'''

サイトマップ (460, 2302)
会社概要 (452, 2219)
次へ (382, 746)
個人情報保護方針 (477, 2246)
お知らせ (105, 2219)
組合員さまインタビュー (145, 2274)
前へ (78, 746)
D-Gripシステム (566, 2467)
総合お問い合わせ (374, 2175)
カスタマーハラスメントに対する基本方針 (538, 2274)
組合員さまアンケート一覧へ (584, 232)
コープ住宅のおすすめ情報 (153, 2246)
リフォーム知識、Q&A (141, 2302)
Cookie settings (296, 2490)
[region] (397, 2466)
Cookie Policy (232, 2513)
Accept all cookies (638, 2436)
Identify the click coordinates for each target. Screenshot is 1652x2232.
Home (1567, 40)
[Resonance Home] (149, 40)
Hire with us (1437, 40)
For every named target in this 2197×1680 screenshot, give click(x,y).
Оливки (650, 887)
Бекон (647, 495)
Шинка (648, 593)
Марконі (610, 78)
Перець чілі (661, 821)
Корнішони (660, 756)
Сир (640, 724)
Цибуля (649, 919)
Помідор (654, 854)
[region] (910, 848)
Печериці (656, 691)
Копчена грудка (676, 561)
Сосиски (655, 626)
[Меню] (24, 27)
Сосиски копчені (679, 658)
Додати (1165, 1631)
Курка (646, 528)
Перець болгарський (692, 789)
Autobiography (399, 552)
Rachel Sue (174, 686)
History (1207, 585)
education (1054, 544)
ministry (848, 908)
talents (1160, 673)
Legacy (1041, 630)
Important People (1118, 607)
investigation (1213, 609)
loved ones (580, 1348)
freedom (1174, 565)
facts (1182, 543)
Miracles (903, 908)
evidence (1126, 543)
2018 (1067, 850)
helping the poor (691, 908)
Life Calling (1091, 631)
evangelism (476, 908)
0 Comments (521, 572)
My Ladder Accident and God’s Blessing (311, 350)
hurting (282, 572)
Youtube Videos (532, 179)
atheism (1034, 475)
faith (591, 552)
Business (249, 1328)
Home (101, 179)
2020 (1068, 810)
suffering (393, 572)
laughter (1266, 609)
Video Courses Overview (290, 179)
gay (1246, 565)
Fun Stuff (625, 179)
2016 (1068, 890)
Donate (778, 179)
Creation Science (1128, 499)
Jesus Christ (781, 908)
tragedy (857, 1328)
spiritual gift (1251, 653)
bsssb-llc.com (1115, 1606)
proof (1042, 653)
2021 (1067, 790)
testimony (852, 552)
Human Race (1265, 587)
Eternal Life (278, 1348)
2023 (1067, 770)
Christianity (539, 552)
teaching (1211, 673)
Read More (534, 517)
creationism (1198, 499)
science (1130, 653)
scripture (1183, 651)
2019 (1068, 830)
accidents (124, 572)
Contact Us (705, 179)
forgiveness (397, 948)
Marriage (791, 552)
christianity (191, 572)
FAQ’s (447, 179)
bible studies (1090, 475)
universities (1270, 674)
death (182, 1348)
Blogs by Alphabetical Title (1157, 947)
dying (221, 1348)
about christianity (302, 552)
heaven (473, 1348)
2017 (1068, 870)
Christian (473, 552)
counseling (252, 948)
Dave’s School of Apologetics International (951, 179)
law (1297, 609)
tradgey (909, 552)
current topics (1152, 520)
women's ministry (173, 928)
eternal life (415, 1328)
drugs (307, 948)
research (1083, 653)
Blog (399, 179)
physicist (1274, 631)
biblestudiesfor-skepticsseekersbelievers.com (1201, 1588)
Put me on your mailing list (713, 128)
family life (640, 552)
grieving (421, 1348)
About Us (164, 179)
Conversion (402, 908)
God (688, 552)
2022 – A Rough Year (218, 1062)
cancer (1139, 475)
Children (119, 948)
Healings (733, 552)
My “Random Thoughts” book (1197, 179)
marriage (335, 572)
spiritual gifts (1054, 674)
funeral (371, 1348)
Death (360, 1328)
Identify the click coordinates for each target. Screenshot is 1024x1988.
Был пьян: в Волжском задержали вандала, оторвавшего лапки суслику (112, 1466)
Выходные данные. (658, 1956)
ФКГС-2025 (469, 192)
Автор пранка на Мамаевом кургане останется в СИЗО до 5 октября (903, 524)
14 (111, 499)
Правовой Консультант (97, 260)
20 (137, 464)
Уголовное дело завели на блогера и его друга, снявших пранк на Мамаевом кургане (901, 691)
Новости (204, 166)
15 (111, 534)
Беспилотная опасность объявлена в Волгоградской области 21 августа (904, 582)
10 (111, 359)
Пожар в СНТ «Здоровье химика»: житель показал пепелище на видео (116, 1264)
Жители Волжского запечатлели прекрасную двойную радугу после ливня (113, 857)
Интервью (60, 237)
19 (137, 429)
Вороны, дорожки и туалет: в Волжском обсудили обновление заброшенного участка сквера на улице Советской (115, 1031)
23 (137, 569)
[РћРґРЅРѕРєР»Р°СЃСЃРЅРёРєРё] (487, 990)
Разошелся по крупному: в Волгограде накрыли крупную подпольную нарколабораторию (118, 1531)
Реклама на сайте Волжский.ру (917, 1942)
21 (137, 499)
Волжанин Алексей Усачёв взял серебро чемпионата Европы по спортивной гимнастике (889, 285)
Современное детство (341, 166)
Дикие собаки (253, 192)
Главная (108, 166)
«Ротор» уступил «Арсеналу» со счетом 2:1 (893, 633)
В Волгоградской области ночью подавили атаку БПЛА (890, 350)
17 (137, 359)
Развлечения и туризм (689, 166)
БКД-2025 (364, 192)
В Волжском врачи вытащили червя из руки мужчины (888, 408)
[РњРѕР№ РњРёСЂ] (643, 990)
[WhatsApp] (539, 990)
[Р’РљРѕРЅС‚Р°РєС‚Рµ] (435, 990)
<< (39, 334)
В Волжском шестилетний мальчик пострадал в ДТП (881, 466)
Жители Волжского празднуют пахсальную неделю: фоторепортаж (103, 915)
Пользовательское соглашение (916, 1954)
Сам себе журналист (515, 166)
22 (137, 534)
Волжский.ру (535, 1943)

'''

• [Task prompt]: Your task is to transcribe the listing in full, so that each line reads exactly as before.

• [Expected answer]:
サイトマップ (460, 2302)
会社概要 (452, 2219)
次へ (382, 746)
個人情報保護方針 (477, 2246)
お知らせ (105, 2219)
組合員さまインタビュー (145, 2274)
前へ (78, 746)
D-Gripシステム (566, 2467)
総合お問い合わせ (374, 2175)
カスタマーハラスメントに対する基本方針 (538, 2274)
組合員さまアンケート一覧へ (584, 232)
コープ住宅のおすすめ情報 (153, 2246)
リフォーム知識、Q&A (141, 2302)
Cookie settings (296, 2490)
[region] (397, 2466)
Cookie Policy (232, 2513)
Accept all cookies (638, 2436)
Identify the click coordinates for each target. Screenshot is 1652x2232.
Home (1567, 40)
[Resonance Home] (149, 40)
Hire with us (1437, 40)
For every named target in this 2197×1680 screenshot, give click(x,y).
Оливки (650, 887)
Бекон (647, 495)
Шинка (648, 593)
Марконі (610, 78)
Перець чілі (661, 821)
Корнішони (660, 756)
Сир (640, 724)
Цибуля (649, 919)
Помідор (654, 854)
[region] (910, 848)
Печериці (656, 691)
Копчена грудка (676, 561)
Сосиски (655, 626)
[Меню] (24, 27)
Сосиски копчені (679, 658)
Додати (1165, 1631)
Курка (646, 528)
Перець болгарський (692, 789)
Autobiography (399, 552)
Rachel Sue (174, 686)
History (1207, 585)
education (1054, 544)
ministry (848, 908)
talents (1160, 673)
Legacy (1041, 630)
Important People (1118, 607)
investigation (1213, 609)
loved ones (580, 1348)
freedom (1174, 565)
facts (1182, 543)
Miracles (903, 908)
evidence (1126, 543)
2018 (1067, 850)
helping the poor (691, 908)
Life Calling (1091, 631)
evangelism (476, 908)
0 Comments (521, 572)
My Ladder Accident and God’s Blessing (311, 350)
hurting (282, 572)
Youtube Videos (532, 179)
atheism (1034, 475)
faith (591, 552)
Business (249, 1328)
Home (101, 179)
2020 (1068, 810)
suffering (393, 572)
laughter (1266, 609)
Video Courses Overview (290, 179)
gay (1246, 565)
Fun Stuff (625, 179)
2016 (1068, 890)
Donate (778, 179)
Creation Science (1128, 499)
Jesus Christ (781, 908)
tragedy (857, 1328)
spiritual gift (1251, 653)
bsssb-llc.com (1115, 1606)
proof (1042, 653)
2021 (1067, 790)
testimony (852, 552)
Human Race (1265, 587)
Eternal Life (278, 1348)
2023 (1067, 770)
Christianity (539, 552)
teaching (1211, 673)
Read More (534, 517)
creationism (1198, 499)
science (1130, 653)
scripture (1183, 651)
2019 (1068, 830)
accidents (124, 572)
Contact Us (705, 179)
forgiveness (397, 948)
Marriage (791, 552)
christianity (191, 572)
FAQ’s (447, 179)
bible studies (1090, 475)
universities (1270, 674)
death (182, 1348)
Blogs by Alphabetical Title (1157, 947)
dying (221, 1348)
about christianity (302, 552)
heaven (473, 1348)
2017 (1068, 870)
Christian (473, 552)
counseling (252, 948)
Dave’s School of Apologetics International (951, 179)
law (1297, 609)
tradgey (909, 552)
current topics (1152, 520)
women's ministry (173, 928)
eternal life (415, 1328)
drugs (307, 948)
research (1083, 653)
Blog (399, 179)
physicist (1274, 631)
biblestudiesfor-skepticsseekersbelievers.com (1201, 1588)
Put me on your mailing list (713, 128)
family life (640, 552)
grieving (421, 1348)
About Us (164, 179)
Conversion (402, 908)
God (688, 552)
2022 – A Rough Year (218, 1062)
cancer (1139, 475)
Children (119, 948)
Healings (733, 552)
My “Random Thoughts” book (1197, 179)
marriage (335, 572)
spiritual gifts (1054, 674)
funeral (371, 1348)
Death (360, 1328)
Identify the click coordinates for each target. Screenshot is 1024x1988.
Был пьян: в Волжском задержали вандала, оторвавшего лапки суслику (112, 1466)
Выходные данные. (658, 1956)
ФКГС-2025 (469, 192)
Автор пранка на Мамаевом кургане останется в СИЗО до 5 октября (903, 524)
14 (111, 499)
Правовой Консультант (97, 260)
20 (137, 464)
Уголовное дело завели на блогера и его друга, снявших пранк на Мамаевом кургане (901, 691)
Новости (204, 166)
15 (111, 534)
Беспилотная опасность объявлена в Волгоградской области 21 августа (904, 582)
10 (111, 359)
Пожар в СНТ «Здоровье химика»: житель показал пепелище на видео (116, 1264)
Жители Волжского запечатлели прекрасную двойную радугу после ливня (113, 857)
Интервью (60, 237)
19 (137, 429)
Вороны, дорожки и туалет: в Волжском обсудили обновление заброшенного участка сквера на улице Советской (115, 1031)
23 (137, 569)
[РћРґРЅРѕРєР»Р°СЃСЃРЅРёРєРё] (487, 990)
Разошелся по крупному: в Волгограде накрыли крупную подпольную нарколабораторию (118, 1531)
Реклама на сайте Волжский.ру (917, 1942)
21 (137, 499)
Волжанин Алексей Усачёв взял серебро чемпионата Европы по спортивной гимнастике (889, 285)
Современное детство (341, 166)
Дикие собаки (253, 192)
Главная (108, 166)
«Ротор» уступил «Арсеналу» со счетом 2:1 (893, 633)
В Волгоградской области ночью подавили атаку БПЛА (890, 350)
17 (137, 359)
Развлечения и туризм (689, 166)
БКД-2025 (364, 192)
В Волжском врачи вытащили червя из руки мужчины (888, 408)
[РњРѕР№ РњРёСЂ] (643, 990)
[WhatsApp] (539, 990)
[Р’РљРѕРЅС‚Р°РєС‚Рµ] (435, 990)
<< (39, 334)
В Волжском шестилетний мальчик пострадал в ДТП (881, 466)
Жители Волжского празднуют пахсальную неделю: фоторепортаж (103, 915)
Пользовательское соглашение (916, 1954)
Сам себе журналист (515, 166)
22 (137, 534)
Волжский.ру (535, 1943)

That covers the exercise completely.